加古はレパートリーが少なく、曲を探すのに手惑い、慶菜が2曲歌って加古が1曲のペースだった。慶菜は突如真顔になって、

「きょう付き合ってくれたのって、いわゆるヤリモク??もしそうだったら、お、こ、と、わ、り」と加古の顔を正面から見た。

「違うよ。去年の夏休み明けから気になっていて、できればクリスマスとかデートできればなあ、って思ったけど、これでも僕は内気だから言えなくて。今年になってからは誰かと付き合ってるのかなって、気になって気になって」ごく正直に告白した。

「だったら、場所変えましょうか」呼吸でもするように滑らかに慶菜が言う。

「え?」

「いいから」加古は驚いて慶菜についていくだけだった。

 お互いに実家ではないので、自由にお泊りができる。加古は正直に財布の中身を言うと「じゃあ貸しておくわよ」

そう慶菜は笑って、加古の手を引いてまで急な坂道の途中の暗がりで背に手を回して、

「少し酔ってるけどその勢いじゃあないの。
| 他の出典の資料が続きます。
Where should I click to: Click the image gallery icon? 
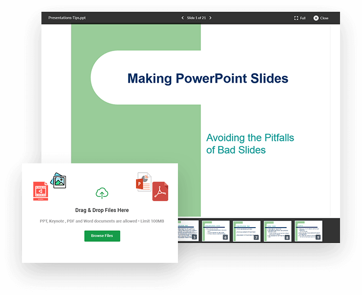pyautogui.click(x=59, y=180)
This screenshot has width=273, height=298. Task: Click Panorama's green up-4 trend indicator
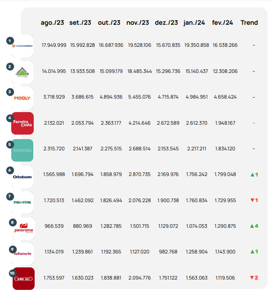click(x=254, y=226)

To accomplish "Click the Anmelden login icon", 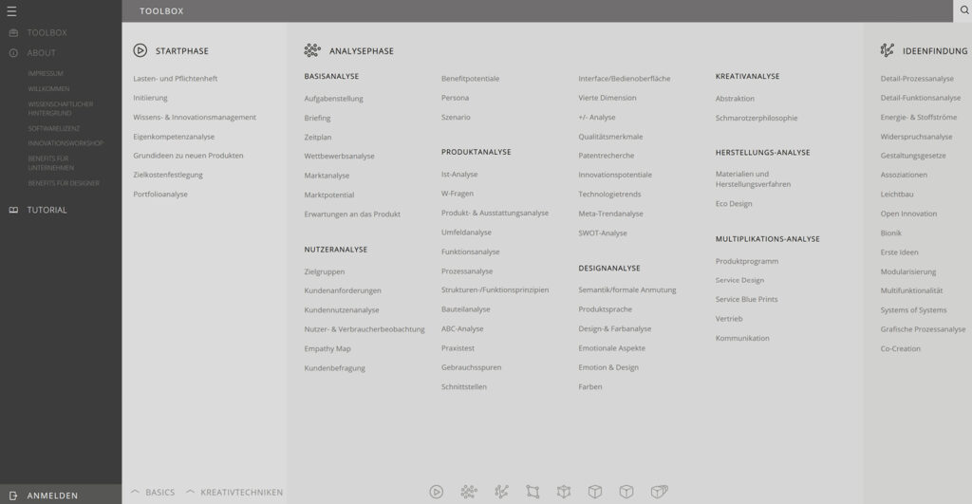I will [13, 495].
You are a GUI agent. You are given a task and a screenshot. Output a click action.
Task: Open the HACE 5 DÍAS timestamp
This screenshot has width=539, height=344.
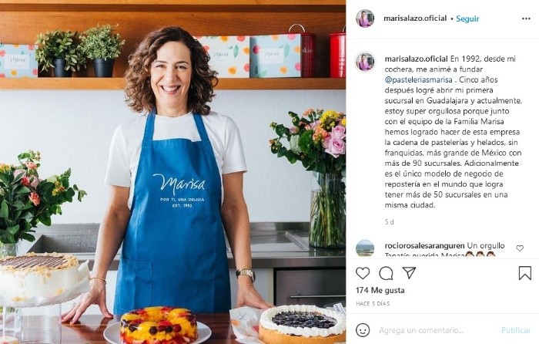pos(373,304)
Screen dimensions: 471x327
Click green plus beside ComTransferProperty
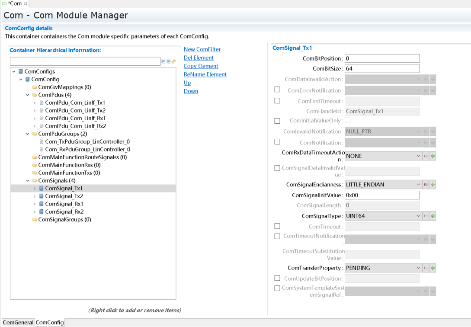coord(433,268)
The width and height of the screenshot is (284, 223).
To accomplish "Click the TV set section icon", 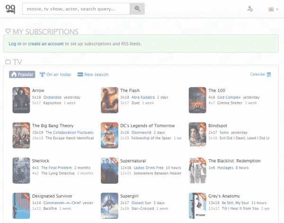I will (8, 61).
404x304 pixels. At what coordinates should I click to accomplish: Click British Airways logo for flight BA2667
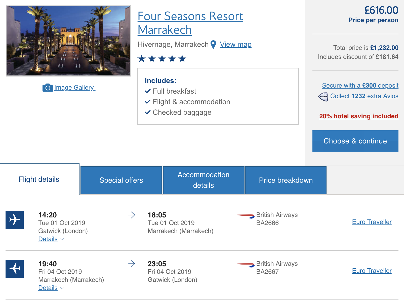(246, 264)
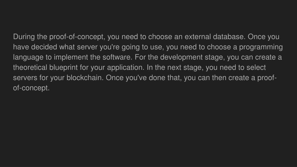The image size is (297, 167).
Task: Click on the word "programming"
Action: 261,47
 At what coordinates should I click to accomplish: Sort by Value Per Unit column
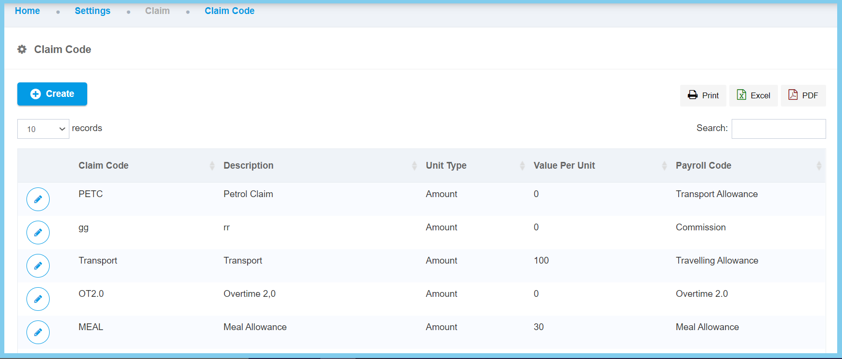point(564,166)
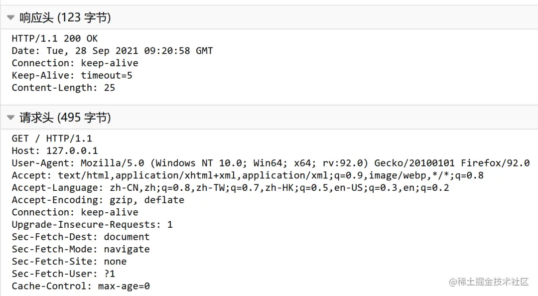Select the Keep-Alive: timeout=5 line
The height and width of the screenshot is (296, 538).
point(72,76)
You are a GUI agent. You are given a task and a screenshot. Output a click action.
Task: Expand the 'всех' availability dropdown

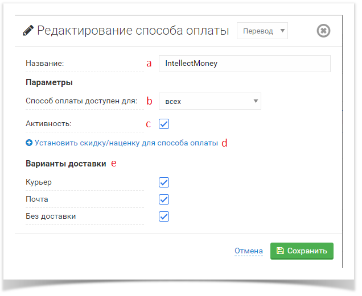209,101
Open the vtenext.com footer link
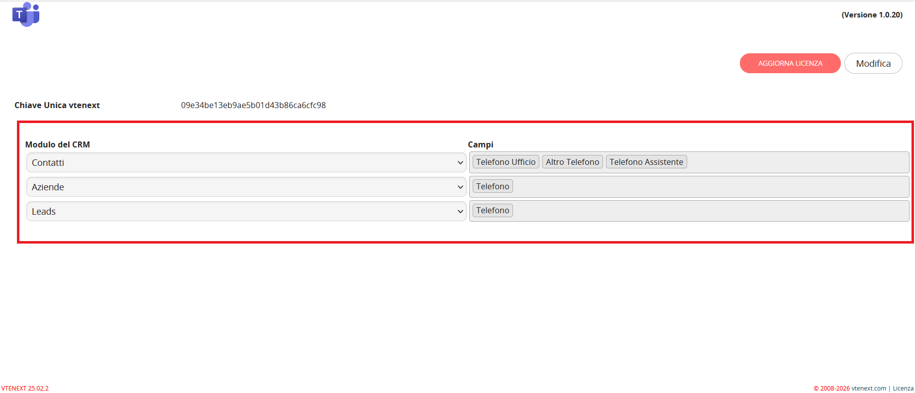The image size is (915, 393). (x=869, y=388)
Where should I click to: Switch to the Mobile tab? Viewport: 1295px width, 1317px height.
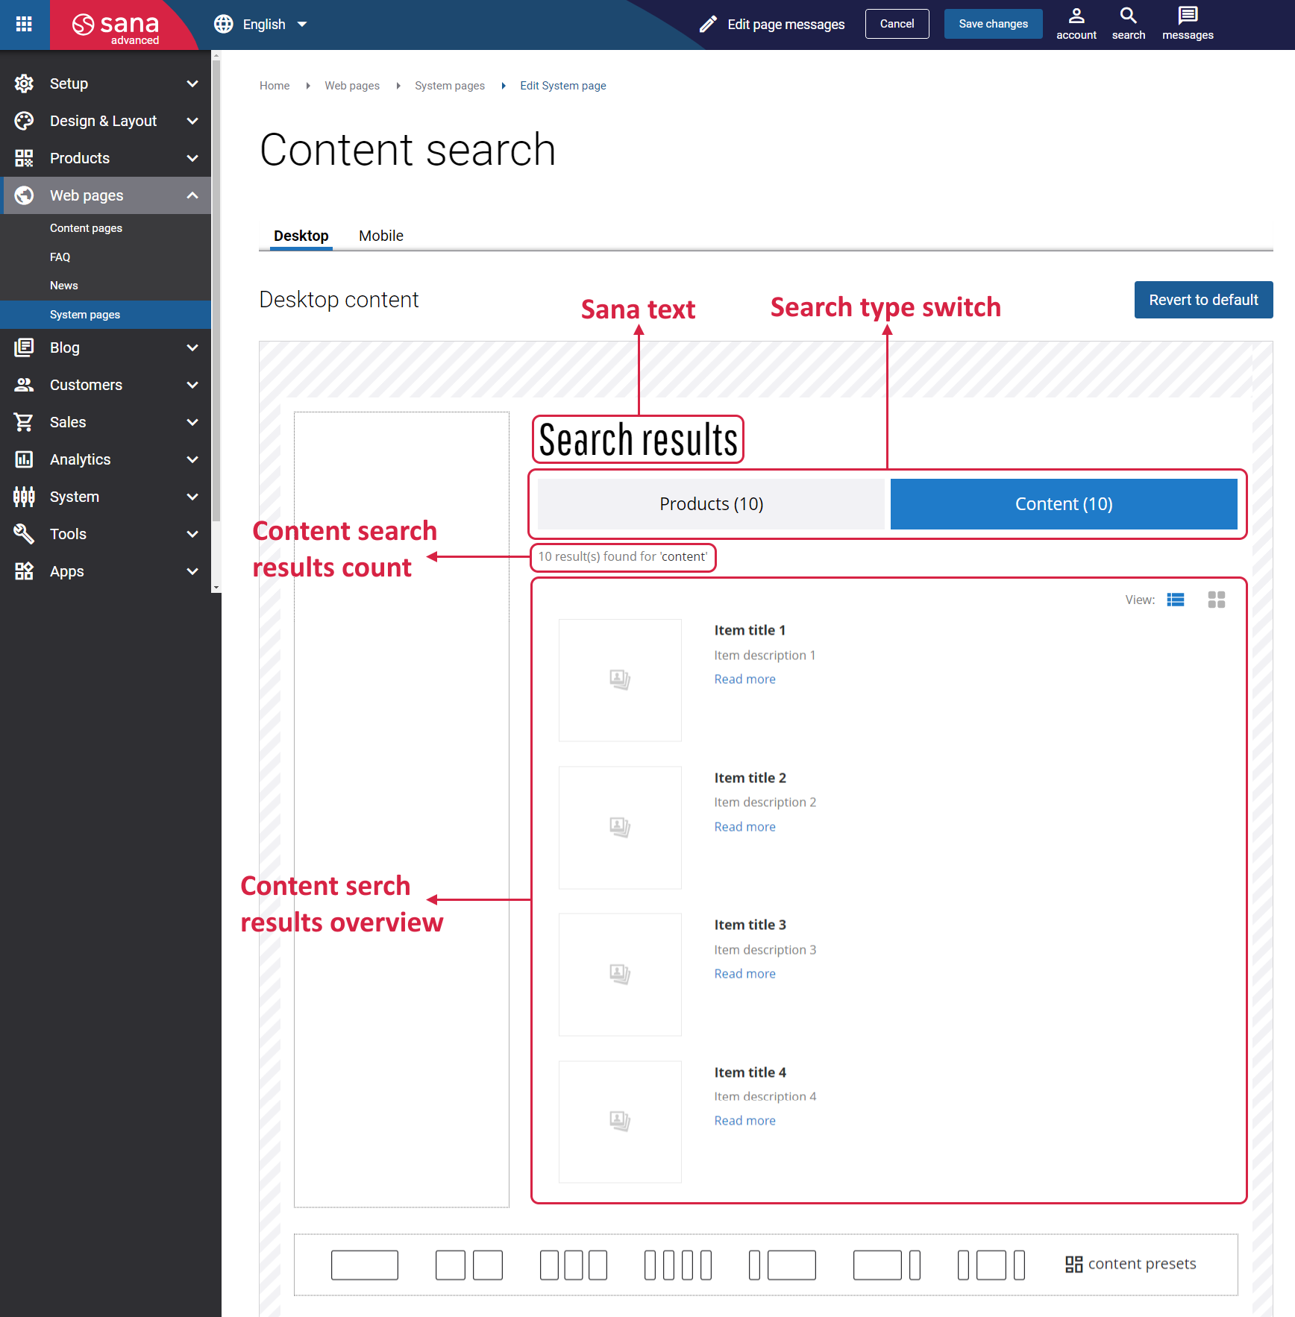tap(380, 235)
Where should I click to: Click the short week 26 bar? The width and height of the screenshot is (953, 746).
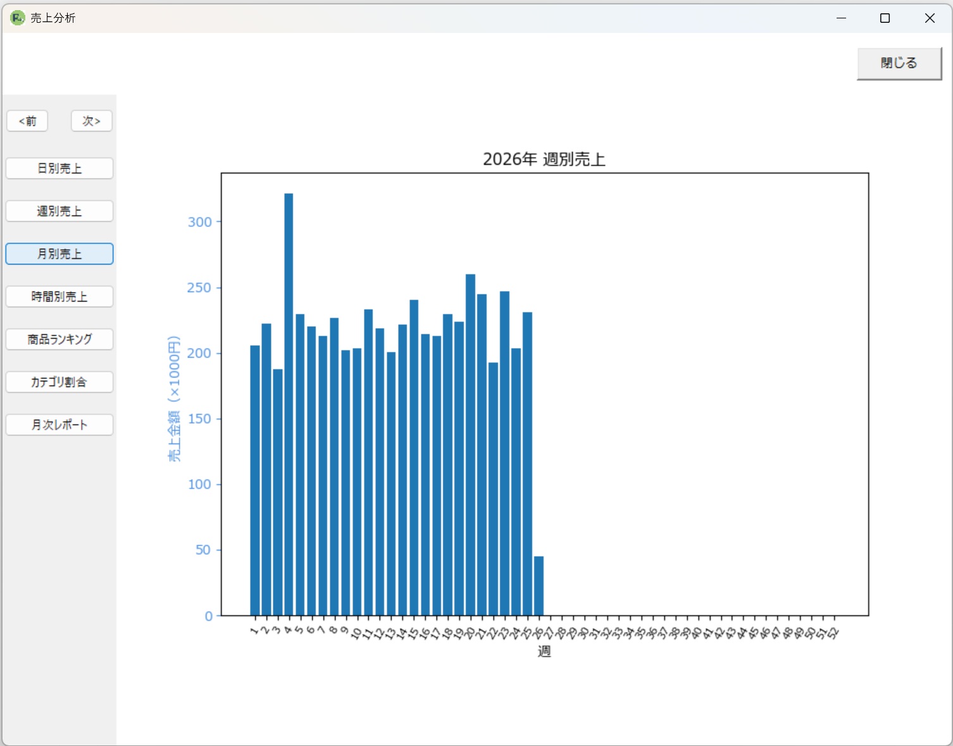pos(539,586)
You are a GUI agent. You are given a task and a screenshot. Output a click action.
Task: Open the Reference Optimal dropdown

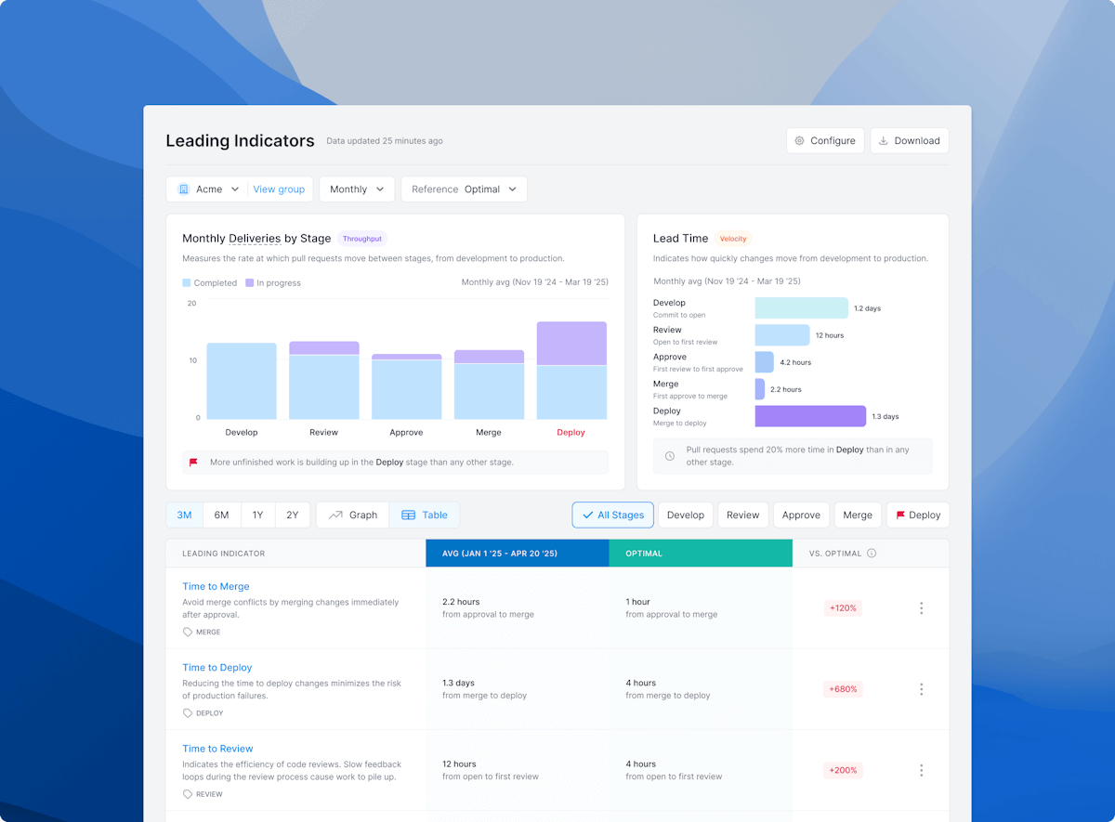point(464,189)
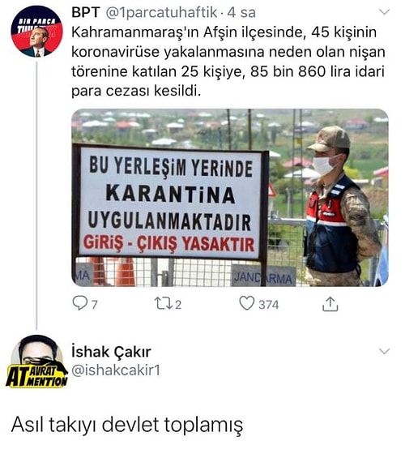405x458 pixels.
Task: Expand İshak Çakır tweet options chevron
Action: coord(384,351)
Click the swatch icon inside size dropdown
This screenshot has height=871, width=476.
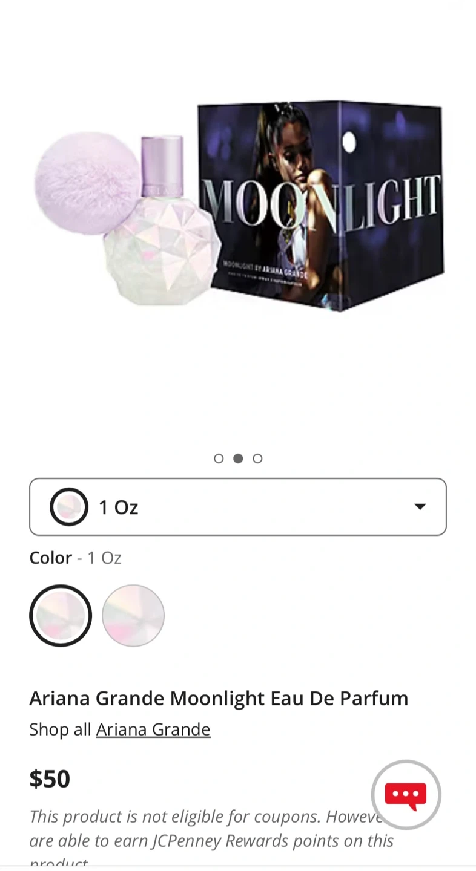(x=69, y=507)
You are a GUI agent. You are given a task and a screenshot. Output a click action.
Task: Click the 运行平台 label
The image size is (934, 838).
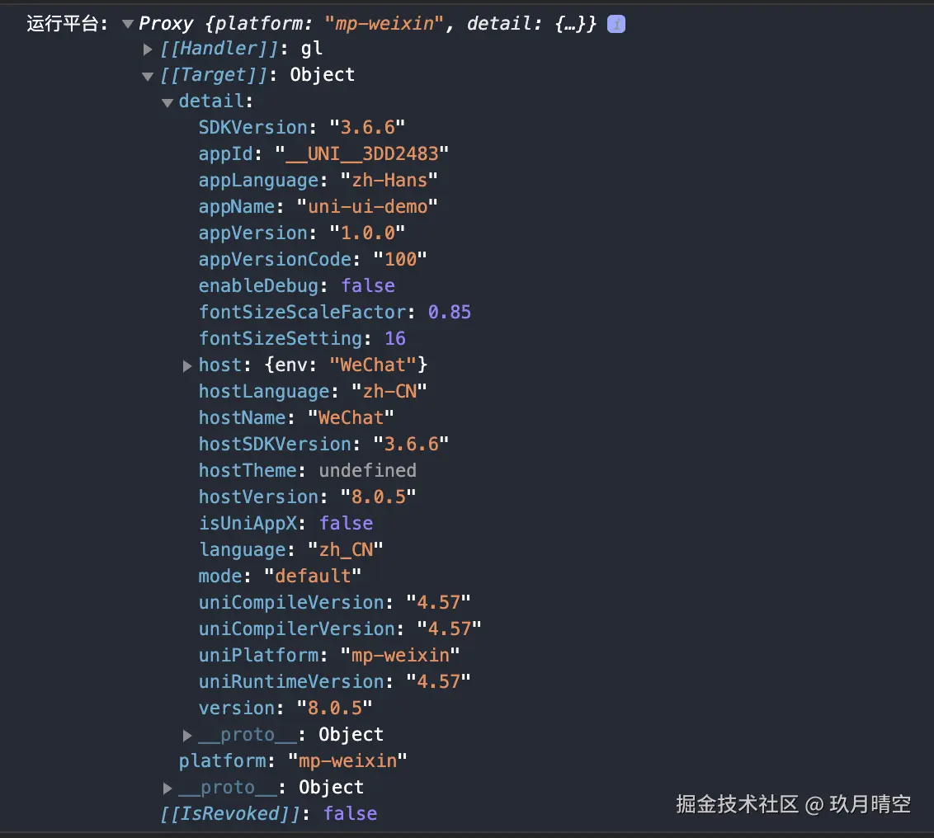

だ、い、て。鬼太郎くん」

と笑いながら言い、ネオン看板の下へといざなった。見かけによらず大胆だなと加古は思ったが、ギャップ萌えという言葉がある。彼は慶菜を急激に愛おしくなった。

二人とも若いのに久し振りだったので、朝までほとんど寝ないで肌を合わせた。ゴムの追加をフロントに頼むときはさすがに恥ずかしかったが。 翌朝、芳也と慶菜は一緒に混雑した井の頭線に乗った。彼女の住まいは明大前で、そこまでは一緒だ。キャンパスが目黒なので、この沿線住まいの明京大生は多い。急行が発車すると次の停車駅下北沢までぎゅう詰めだ。明大前で一気に入れ替わりがあるのだが、そこまでは仕方ない。下北沢へ着く前に慶菜が変な顔をした。口の形で無音だが「ちかん」と言っている。デニムショートパンツの太腿に何者かの手がある。無理やり慶菜と位置を入れ替わろうとしてはっと気づいた。彼女の薄いマフラーが紫色。男が紫色のシャツ。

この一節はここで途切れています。